Looks like the temperature is the most important factor controlling the bicycle rentals.

There's more…

Let's see what happens when you include fourteenth and fifteenth columns in the dataset. In the feature importance graph, every feature other than these two has to go to zero. The reason is that the output can be obtained by simply summing up the fourteenth and fifteenth columns, so the algorithm doesn't need any other features to compute the output. In the load_dataset function, make the following change inside the for loop:

X.append(row[2:15])

If you plot the feature importance graph now, you will see the following:

As expected, it says that only these two features are important. This makes sense intuitively because the final output is a simple summation of these two features. So, there is a direct relationship between these two variables and the output value. Hence, the regressor says that it doesn't need any other variable to predict the output. This is an extremely useful tool to eliminate redundant variables in your dataset.
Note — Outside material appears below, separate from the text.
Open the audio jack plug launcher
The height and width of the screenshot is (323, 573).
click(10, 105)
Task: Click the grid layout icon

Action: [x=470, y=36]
There is another file called bike_hour.csv that contains data about how the bicycles are shared hourly. We need to consider columns 3 to 14, so let's make this change inside the load_dataset function:

X.append(row[2:14])

If you run this, you will see the performance of the regressor displayed, as follows:

#### Random Forest regressor performance ####
Mean squared error = 2619.87
Explained variance score = 0.92

The feature importance graph will look like the following:

This shows that the hour of the day is the most important feature, which makes sense intuitively if you think about it! The next important feature is temperature, which is consistent with our earlier analysis.